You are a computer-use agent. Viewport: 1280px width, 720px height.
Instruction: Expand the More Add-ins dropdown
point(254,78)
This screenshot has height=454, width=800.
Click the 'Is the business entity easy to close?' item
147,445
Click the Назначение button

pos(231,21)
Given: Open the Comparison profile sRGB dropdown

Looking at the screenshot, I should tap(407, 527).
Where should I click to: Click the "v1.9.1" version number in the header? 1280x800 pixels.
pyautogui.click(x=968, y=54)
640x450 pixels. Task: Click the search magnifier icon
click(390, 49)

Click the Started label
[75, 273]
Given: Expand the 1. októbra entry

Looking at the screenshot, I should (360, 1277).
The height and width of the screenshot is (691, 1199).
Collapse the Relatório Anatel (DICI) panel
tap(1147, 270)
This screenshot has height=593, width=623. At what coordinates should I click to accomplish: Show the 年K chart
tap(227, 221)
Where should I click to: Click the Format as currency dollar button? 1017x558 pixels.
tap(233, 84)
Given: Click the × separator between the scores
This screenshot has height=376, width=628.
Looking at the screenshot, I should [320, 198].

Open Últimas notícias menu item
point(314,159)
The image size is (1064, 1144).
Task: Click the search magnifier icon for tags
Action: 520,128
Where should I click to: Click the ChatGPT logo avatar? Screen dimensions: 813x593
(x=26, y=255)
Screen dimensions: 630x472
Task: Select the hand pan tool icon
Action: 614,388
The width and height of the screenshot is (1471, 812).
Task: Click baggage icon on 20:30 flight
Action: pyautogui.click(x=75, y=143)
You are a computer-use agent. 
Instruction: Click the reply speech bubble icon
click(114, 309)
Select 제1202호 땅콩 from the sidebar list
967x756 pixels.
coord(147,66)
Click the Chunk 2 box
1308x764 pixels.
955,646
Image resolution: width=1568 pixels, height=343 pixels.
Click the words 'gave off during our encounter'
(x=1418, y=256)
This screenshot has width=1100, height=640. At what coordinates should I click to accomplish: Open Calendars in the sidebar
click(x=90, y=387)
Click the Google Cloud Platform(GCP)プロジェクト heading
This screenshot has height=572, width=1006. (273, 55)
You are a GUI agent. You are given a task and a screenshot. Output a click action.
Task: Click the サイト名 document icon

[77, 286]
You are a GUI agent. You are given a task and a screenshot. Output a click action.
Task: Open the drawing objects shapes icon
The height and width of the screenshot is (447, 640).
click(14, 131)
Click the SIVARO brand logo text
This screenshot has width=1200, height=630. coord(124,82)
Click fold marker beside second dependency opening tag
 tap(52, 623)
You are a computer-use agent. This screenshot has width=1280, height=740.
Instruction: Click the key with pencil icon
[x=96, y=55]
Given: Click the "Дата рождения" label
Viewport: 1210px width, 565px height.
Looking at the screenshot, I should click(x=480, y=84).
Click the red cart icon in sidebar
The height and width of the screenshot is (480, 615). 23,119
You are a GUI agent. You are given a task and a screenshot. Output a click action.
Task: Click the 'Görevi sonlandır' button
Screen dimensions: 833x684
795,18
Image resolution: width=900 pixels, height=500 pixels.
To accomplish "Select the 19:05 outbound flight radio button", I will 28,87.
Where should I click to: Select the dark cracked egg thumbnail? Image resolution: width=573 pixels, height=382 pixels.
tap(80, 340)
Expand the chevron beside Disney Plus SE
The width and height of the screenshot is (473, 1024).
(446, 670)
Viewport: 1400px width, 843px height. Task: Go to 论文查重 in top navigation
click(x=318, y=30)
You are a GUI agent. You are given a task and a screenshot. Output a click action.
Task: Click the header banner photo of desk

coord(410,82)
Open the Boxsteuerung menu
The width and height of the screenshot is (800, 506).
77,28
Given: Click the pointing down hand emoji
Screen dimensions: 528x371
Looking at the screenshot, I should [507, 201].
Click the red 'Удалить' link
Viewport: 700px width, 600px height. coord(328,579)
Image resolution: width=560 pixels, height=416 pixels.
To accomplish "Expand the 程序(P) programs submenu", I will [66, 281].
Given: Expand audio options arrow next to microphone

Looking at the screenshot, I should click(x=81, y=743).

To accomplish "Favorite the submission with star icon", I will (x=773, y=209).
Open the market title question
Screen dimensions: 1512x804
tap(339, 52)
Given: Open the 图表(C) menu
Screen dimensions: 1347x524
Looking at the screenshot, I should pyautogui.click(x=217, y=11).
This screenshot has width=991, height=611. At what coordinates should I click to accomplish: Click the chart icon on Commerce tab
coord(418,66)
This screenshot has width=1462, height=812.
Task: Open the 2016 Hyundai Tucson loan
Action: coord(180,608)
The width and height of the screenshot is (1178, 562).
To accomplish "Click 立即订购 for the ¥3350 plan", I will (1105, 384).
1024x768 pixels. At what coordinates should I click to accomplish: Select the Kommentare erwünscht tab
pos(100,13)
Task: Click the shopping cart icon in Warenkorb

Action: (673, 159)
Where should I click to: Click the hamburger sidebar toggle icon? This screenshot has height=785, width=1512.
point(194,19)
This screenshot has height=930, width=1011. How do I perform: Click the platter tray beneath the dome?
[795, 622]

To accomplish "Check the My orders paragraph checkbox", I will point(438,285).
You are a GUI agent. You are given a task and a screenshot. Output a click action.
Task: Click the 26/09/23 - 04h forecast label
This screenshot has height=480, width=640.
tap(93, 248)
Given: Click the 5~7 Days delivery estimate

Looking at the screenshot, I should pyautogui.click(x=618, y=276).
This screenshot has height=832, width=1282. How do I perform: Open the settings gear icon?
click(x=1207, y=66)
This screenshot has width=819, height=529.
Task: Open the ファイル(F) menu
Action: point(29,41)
========================
● Exercise details
Each line from the one containing "This screenshot has height=832, width=1282." down to the last line of the material above is to be transcribed exactly, with nothing else included.

● Output below
This screenshot has height=832, width=1282. How do I perform: Open the settings gear icon?
click(x=1207, y=66)
This screenshot has width=819, height=529.
Task: Open the ファイル(F) menu
Action: point(29,41)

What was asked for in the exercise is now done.